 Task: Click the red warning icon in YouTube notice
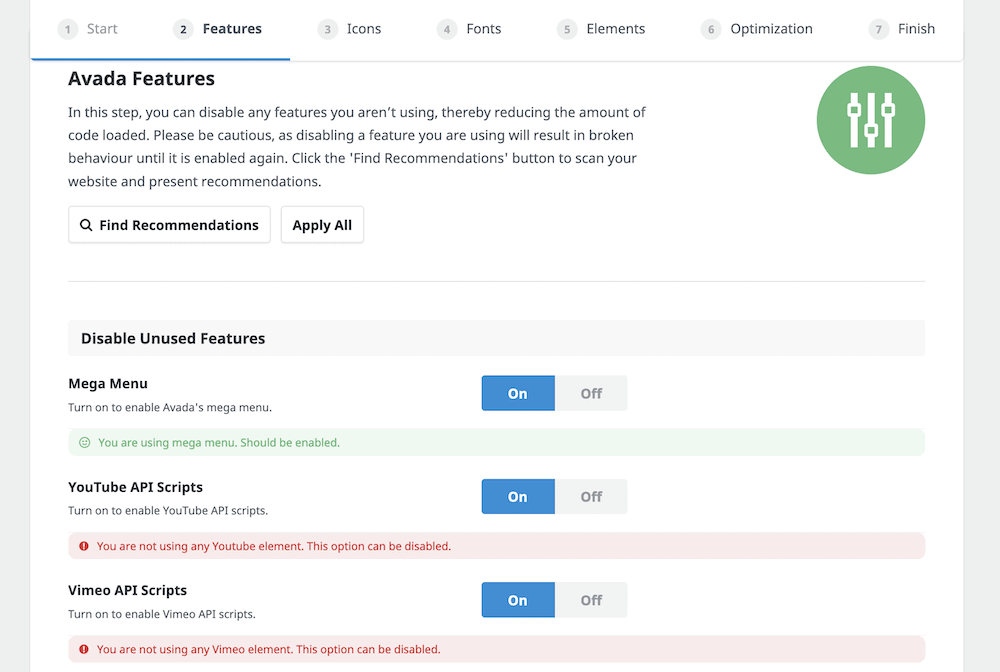pos(84,546)
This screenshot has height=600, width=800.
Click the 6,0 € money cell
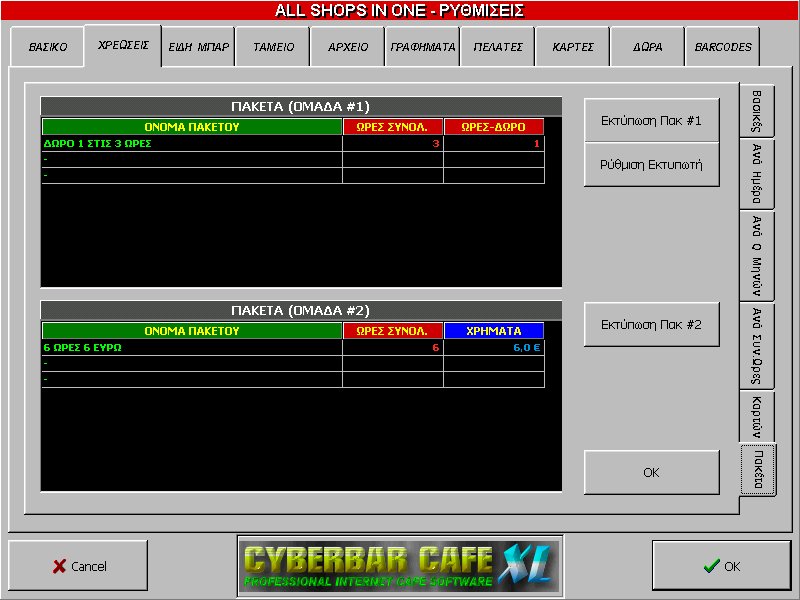(x=494, y=347)
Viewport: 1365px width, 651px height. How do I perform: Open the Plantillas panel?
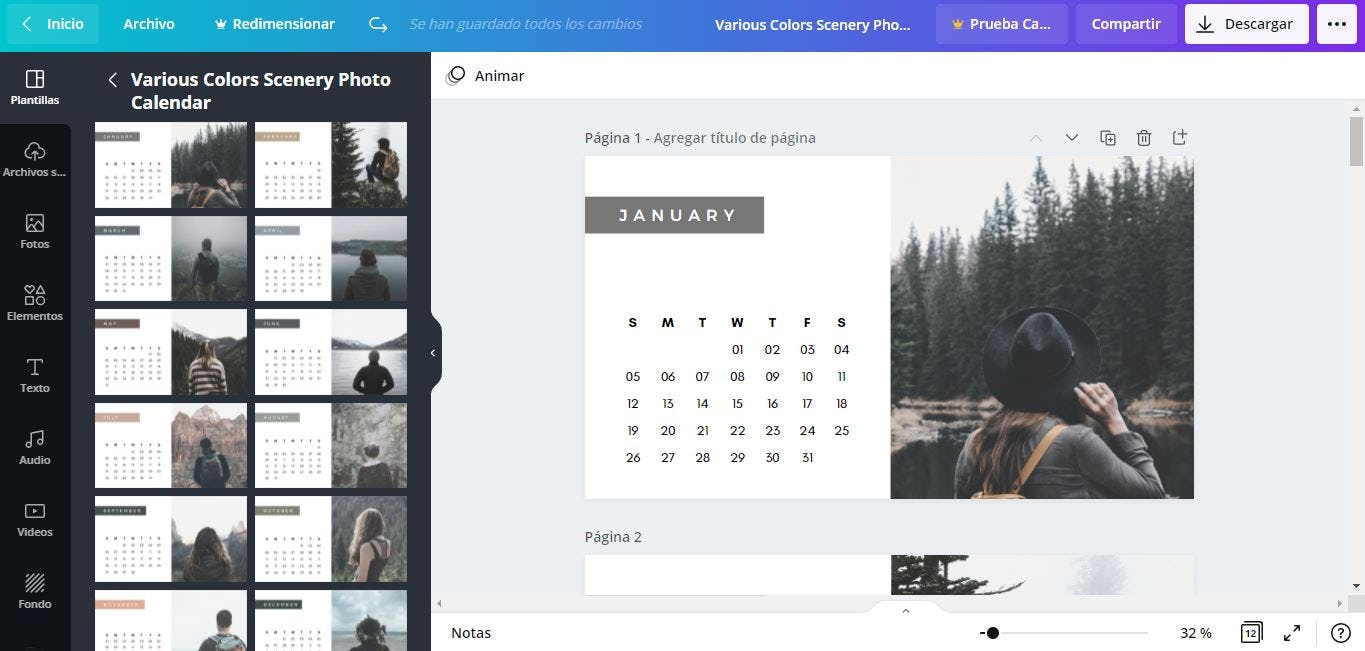[x=35, y=86]
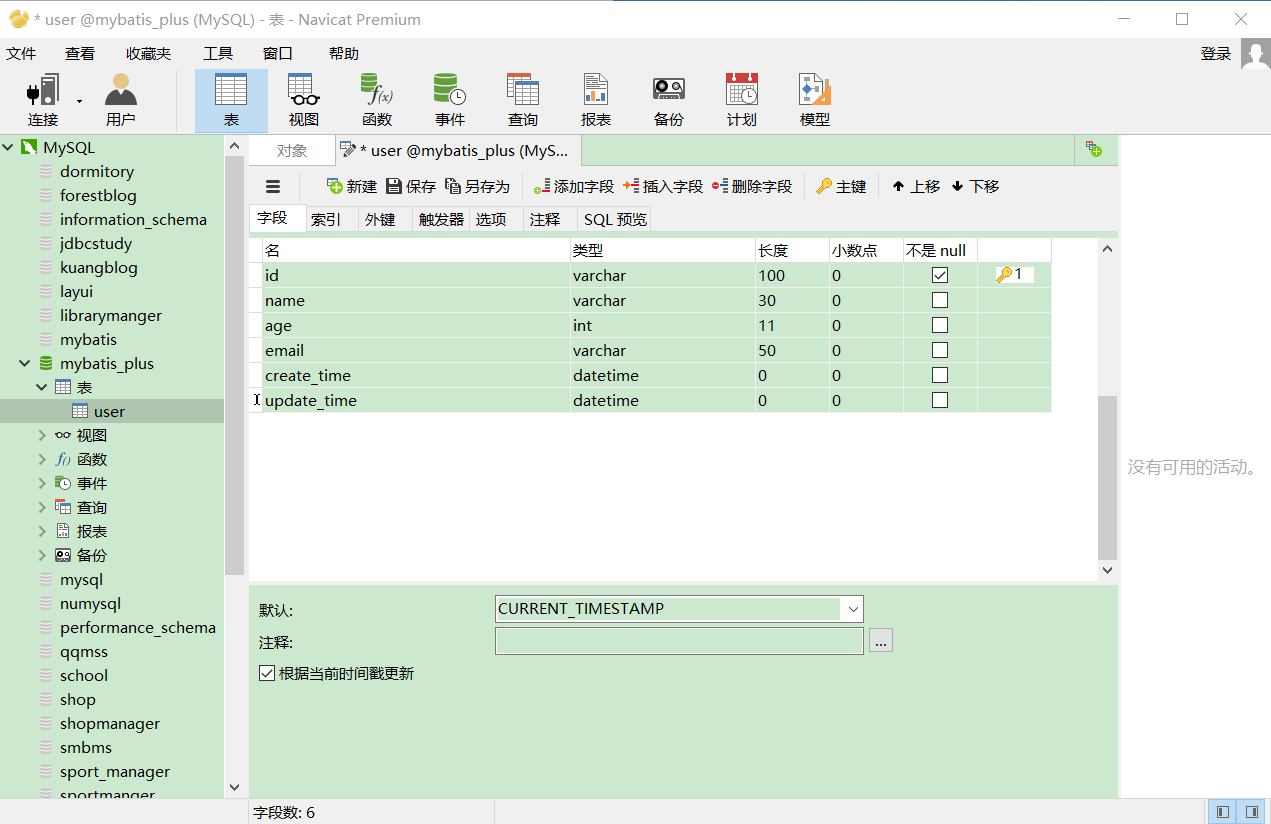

Exercise instructions: Apart from its pictures, the material above should be repeated exactly.

Written answer:
 Task: Click the red warning icon in YouTube notice
pos(84,546)
This screenshot has height=600, width=800.
Click the 6,0 € money cell
(x=494, y=347)
Viewport: 1365px width, 651px height. How do I perform: Open the Plantillas panel?
[x=35, y=86]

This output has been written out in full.